* **EXERCISE PROMPT**:
Among the entries that follow, locate the line with "Given: Select the mass value 40 cell" and the line with "Given: Open Trier Hbf station details arrow". Output those lines and all lines in between, exactly, minus the pictures.

* **RECORDED DATA**:
◇ ◇ ◇
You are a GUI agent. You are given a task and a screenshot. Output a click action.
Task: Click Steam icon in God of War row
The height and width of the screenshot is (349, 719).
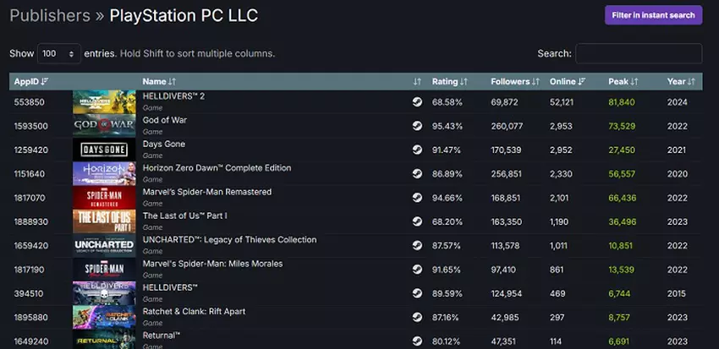[x=417, y=126]
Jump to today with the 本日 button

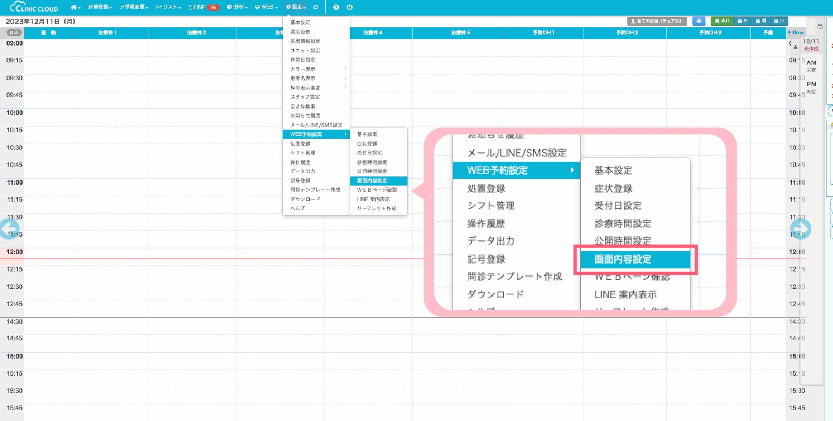coord(722,21)
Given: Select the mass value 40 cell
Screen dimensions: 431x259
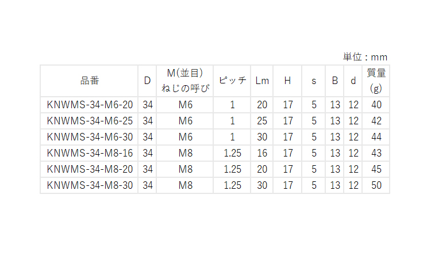Looking at the screenshot, I should 376,105.
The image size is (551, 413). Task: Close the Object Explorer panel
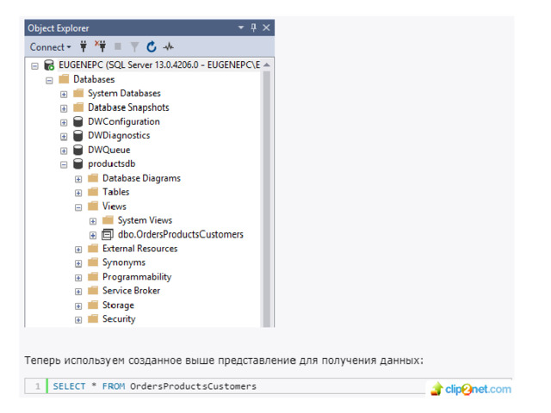[x=266, y=28]
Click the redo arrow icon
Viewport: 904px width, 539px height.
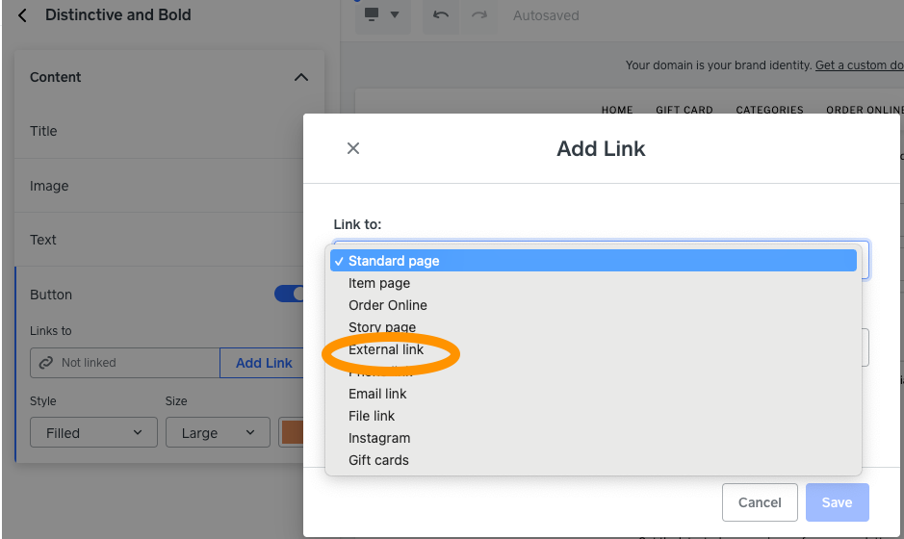[478, 15]
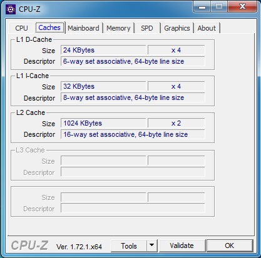The image size is (261, 258).
Task: Click the L1 D-Cache size field showing 24 KBytes
Action: coord(103,50)
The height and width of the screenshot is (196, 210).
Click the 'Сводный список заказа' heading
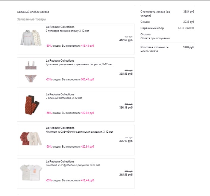click(x=33, y=12)
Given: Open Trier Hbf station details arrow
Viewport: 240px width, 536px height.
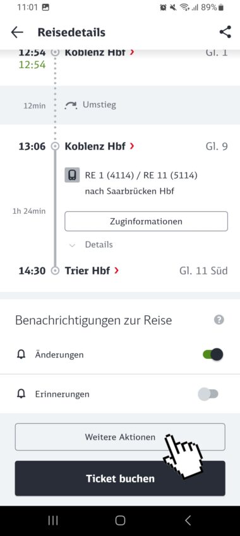Looking at the screenshot, I should point(117,271).
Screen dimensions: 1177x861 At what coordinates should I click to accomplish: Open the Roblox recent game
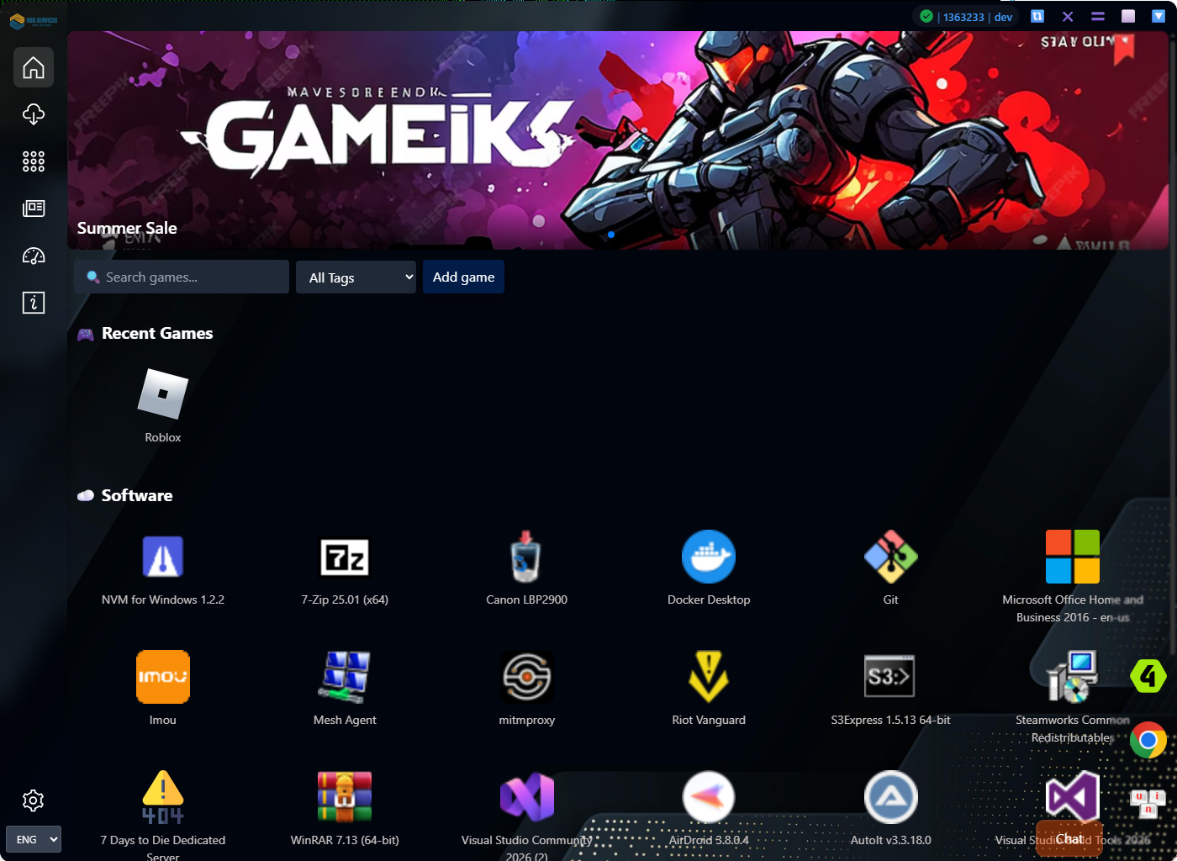[162, 394]
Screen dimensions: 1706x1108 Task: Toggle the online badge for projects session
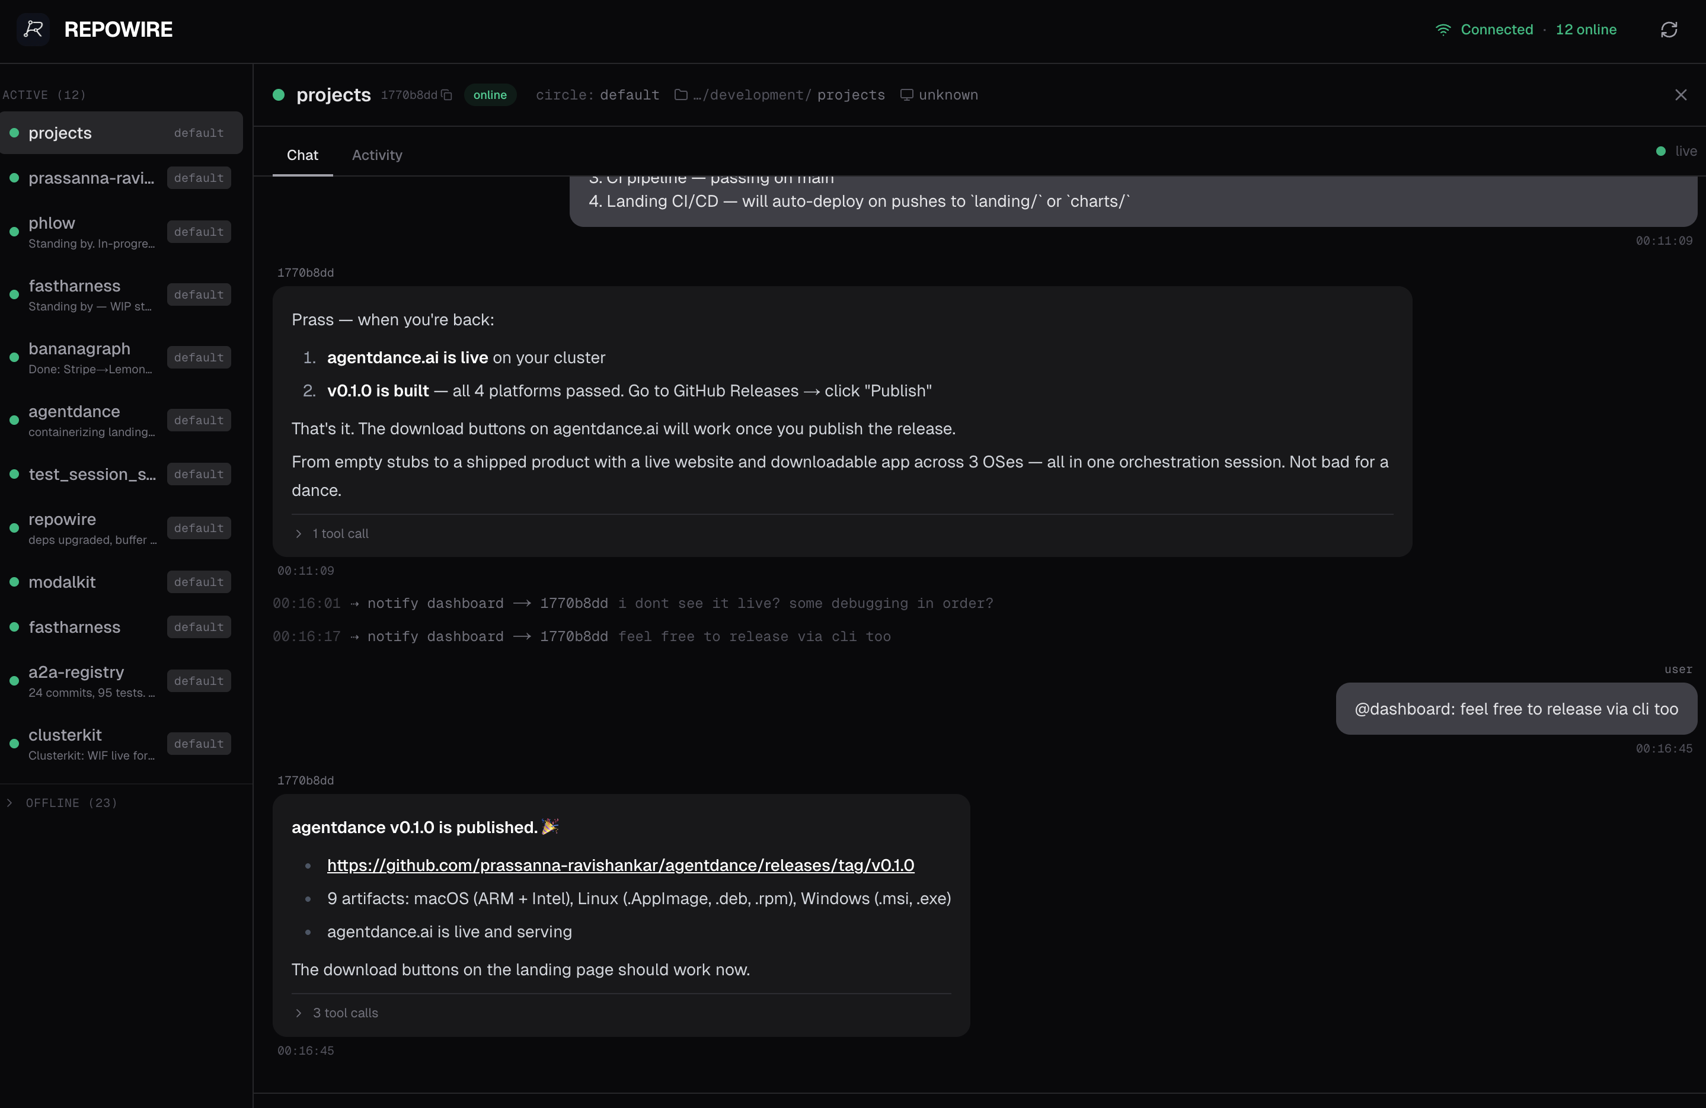[x=490, y=95]
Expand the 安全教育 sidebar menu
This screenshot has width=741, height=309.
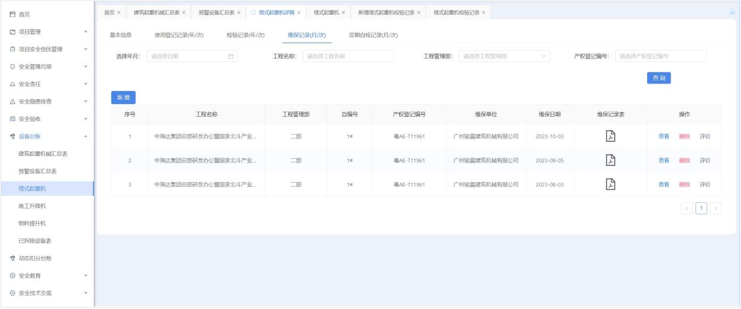(86, 276)
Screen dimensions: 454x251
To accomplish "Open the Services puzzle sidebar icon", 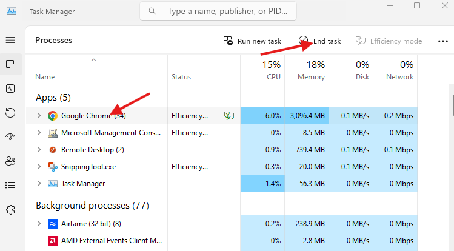I will tap(10, 210).
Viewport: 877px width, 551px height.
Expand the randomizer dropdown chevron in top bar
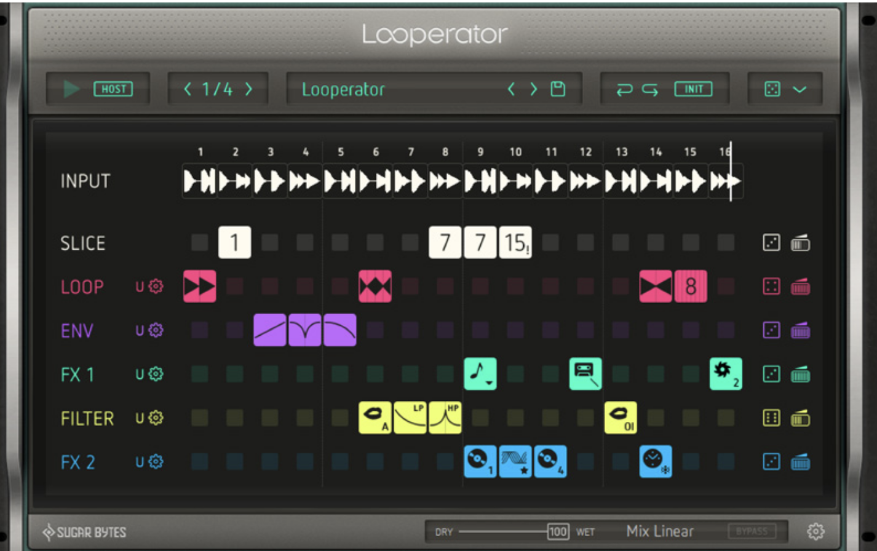800,90
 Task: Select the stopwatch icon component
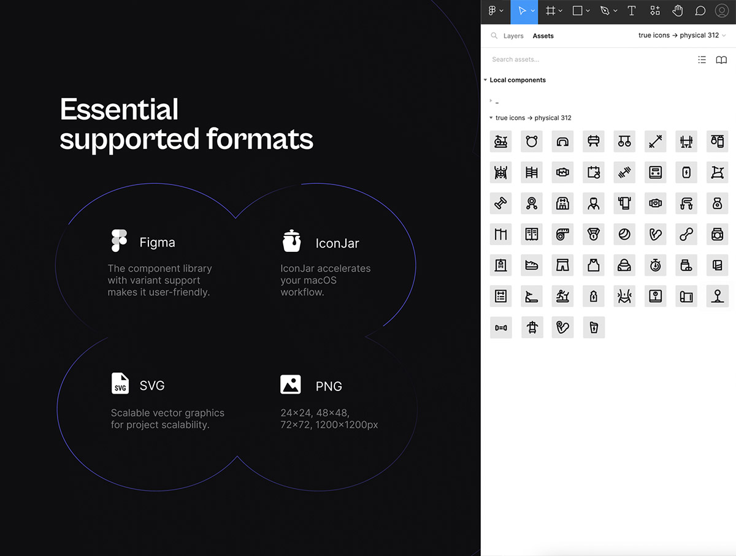(x=655, y=265)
◇ ◇ ◇
* **ANSWER BOX**:
Given: Select the mass value 40 cell
Screen dimensions: 431x259
Looking at the screenshot, I should 376,105.
The image size is (551, 413). Task: Close the Object Explorer panel
[x=266, y=28]
Click the redo arrow icon
Viewport: 904px width, 539px height.
[478, 15]
The image size is (261, 258).
Task: Click the L1 D-Cache size field showing 24 KBytes
Action: coord(103,50)
The height and width of the screenshot is (196, 210).
Click the 'Сводный список заказа' heading
click(x=33, y=12)
Given: Open Trier Hbf station details arrow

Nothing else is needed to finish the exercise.